Griechische Nationaloper, Athen
Béla Bartók: Herzog Blaubarts Burg & Sergei Rachmaninow: Aleko
Besuchte Vorstellung am 16. November 2024
Im letzten Winter brachte die Griechische Nationaloper zwei sehr unterschiedliche Einakter als Opernabend auf die Bühne: Béla Bartóks „Herzog Blaubarts Burg“ und Giacomo Puccinis „Gianni Schicchi“. Das machte nun nicht eben viel Sinn, zumal auch die beiden Regisseure unterschiedliche Wege einschlugen. Puccinis Werk diente dabei wohl als Lockvogel für das Publikum. Nun wurde die Bartókoper wiederaufgenommen und mit einem anderen Werk kombiniert, Sergei Rachmaninows „Aleko“. Die Opern mögen sich thematisch etwas näher stehen, doch die Frage bleibt, warum man zu Bartóks Meisterwerk nicht ein weiteres Werk der musikalischen Moderne hinzugefügt hat. Im Schönberg-Jahr wäre dessen 1930 uraufgeführter Einakter „Von heute auf morgen“ eine grossartige Ergänzung gewesen. Der Athener Oper dürfte dies aber wohl zu viel an Wagnis bedeuten.

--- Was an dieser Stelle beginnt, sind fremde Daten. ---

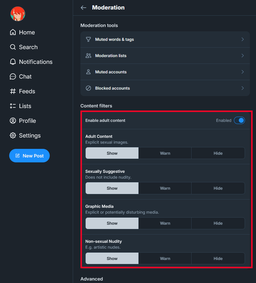
Task: Toggle the Enable adult content switch
Action: point(239,120)
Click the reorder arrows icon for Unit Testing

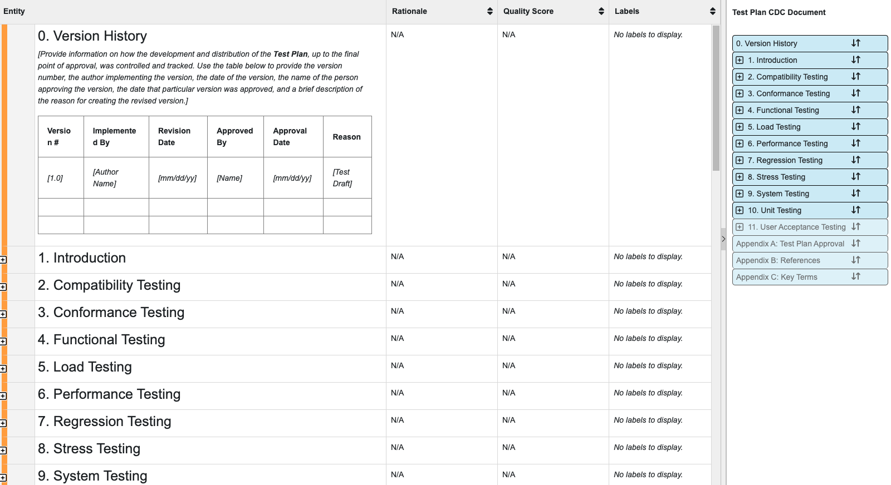coord(855,210)
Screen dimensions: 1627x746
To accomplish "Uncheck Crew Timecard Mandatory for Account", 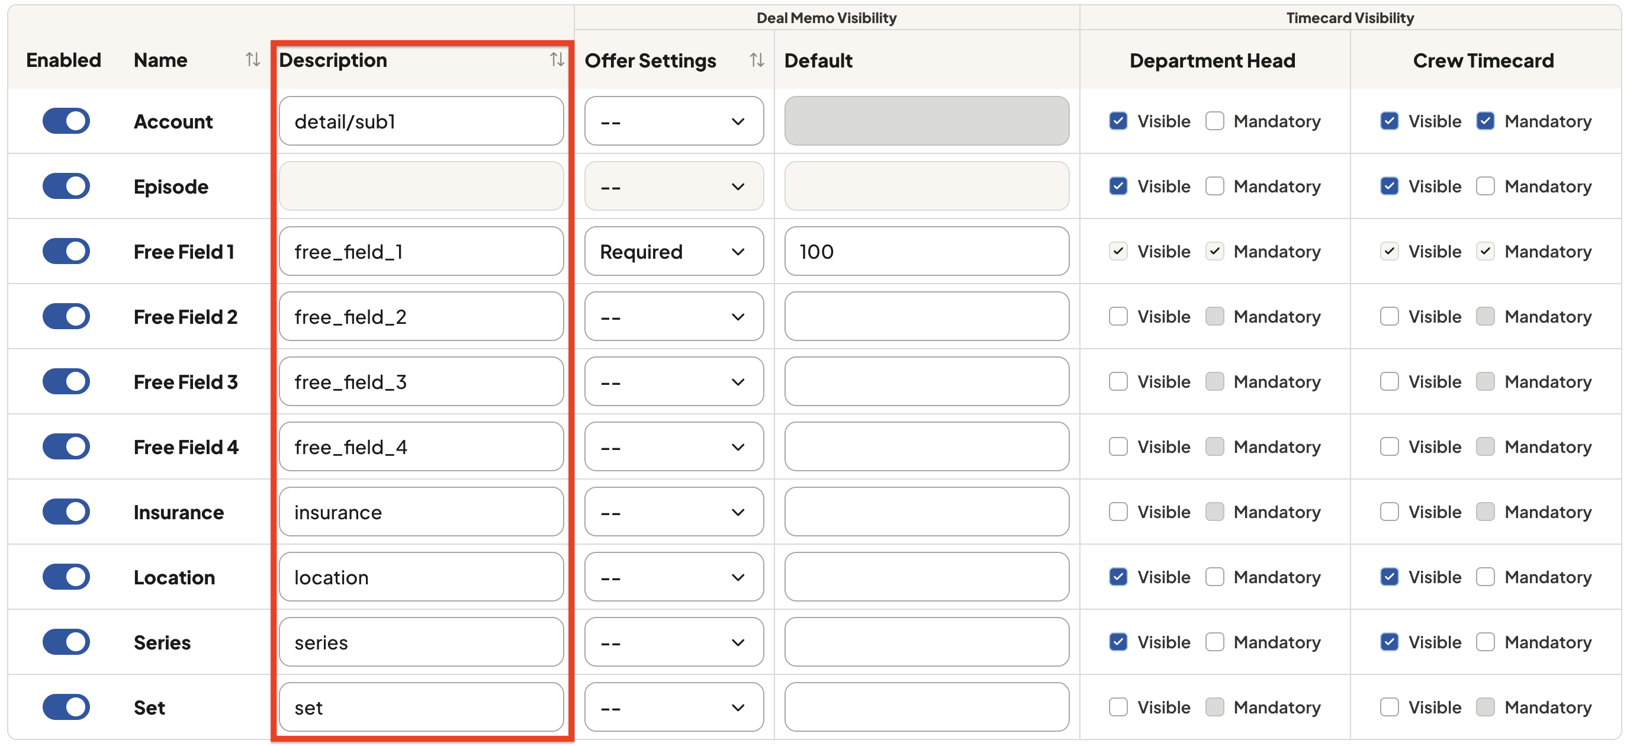I will (1485, 121).

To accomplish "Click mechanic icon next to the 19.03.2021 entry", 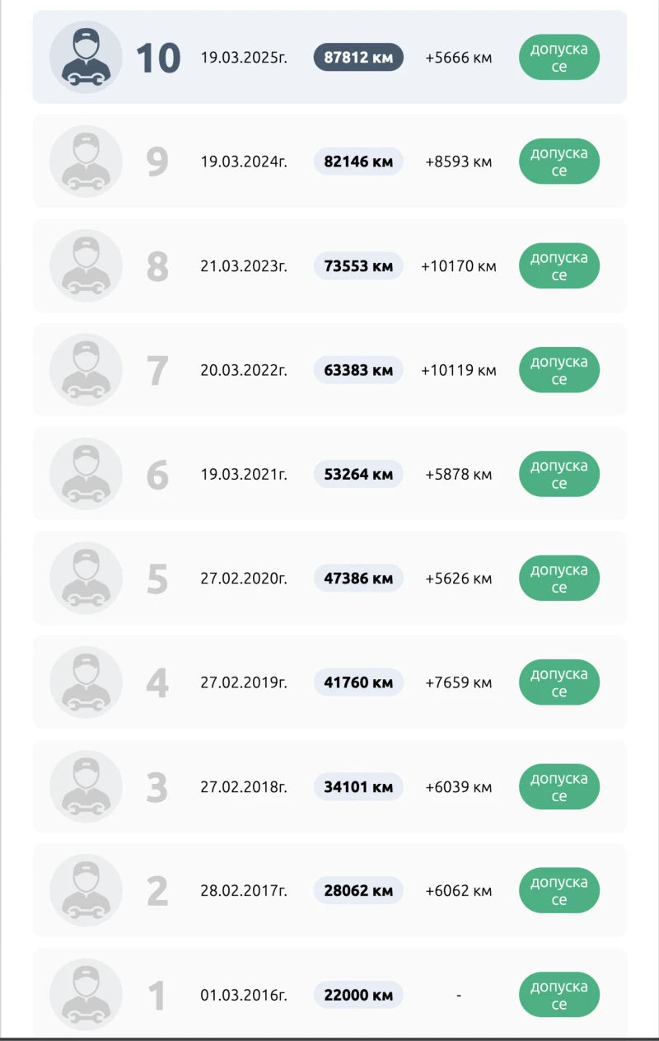I will [x=86, y=474].
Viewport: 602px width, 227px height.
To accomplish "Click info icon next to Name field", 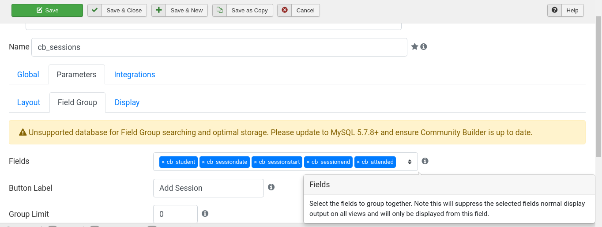I will click(424, 46).
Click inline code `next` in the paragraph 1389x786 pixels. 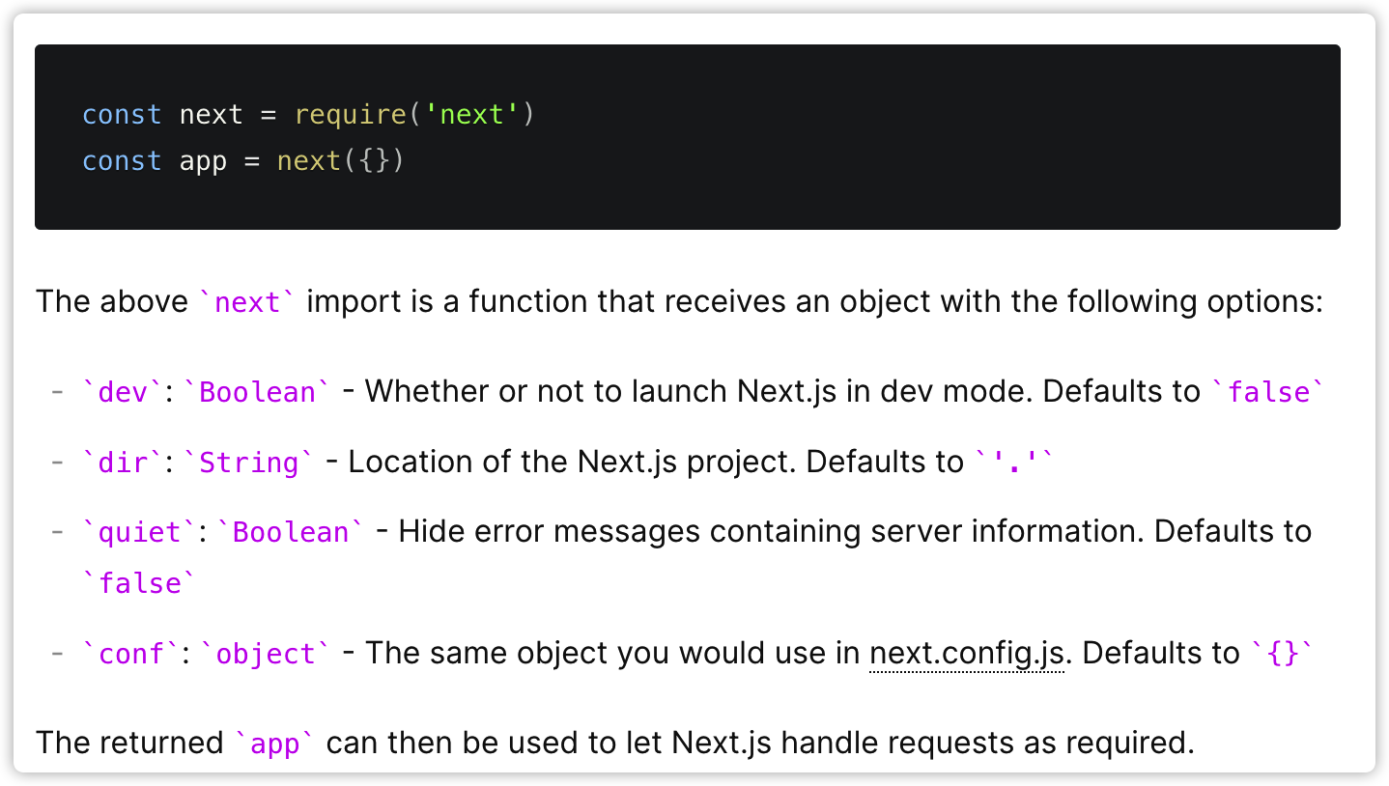(246, 302)
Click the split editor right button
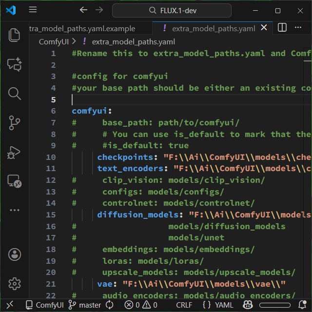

Die Inszenierung von Bartóks „Herzog Blaubarts Burg“ wird, wie bereits anlässlich der Premiere beschrieben, vom Bühnenbild (Leslie Travers) dominiert. Dieses zeigt ein Schlafzimmer, das sich gleichsam in einem in der Bühnenschräge aufsteigenden Tränenmeer – das findet sich bekanntlich hinter einer der sieben Türen – der Erinnerungen befindet. Das macht auf den ersten Blick Eindruck. Überdeutliche Symbole und eine recht vage Personenführung erzeugen aber Statik und Leerlauf auf der Bühne. Das Problem ist nicht der Verzicht auf die sieben Türen, sondern der Umstand, dass es der Regie von Themelis Glynatsis an Theatralik mangelt. Dass der Herzog in seinen drei Lebensaltern auf die Bühne kommt, bringt etwas Belebung, macht die Aufführung aber nicht schlüssiger lesbar. Verrätselung statt Dekonstruktion. Tassos Apostolou und Violetta Lousta sangen schon die Premiere. Leider klingt der Sänger des Blaubarts in den Höhen angestrengt und lässt öfters stimmliche Farben vermissen. Lousta als Judith hingegen hat nicht das nötige Stimmvolumen für die Rolle und bleibt gestalterisch eindimensional.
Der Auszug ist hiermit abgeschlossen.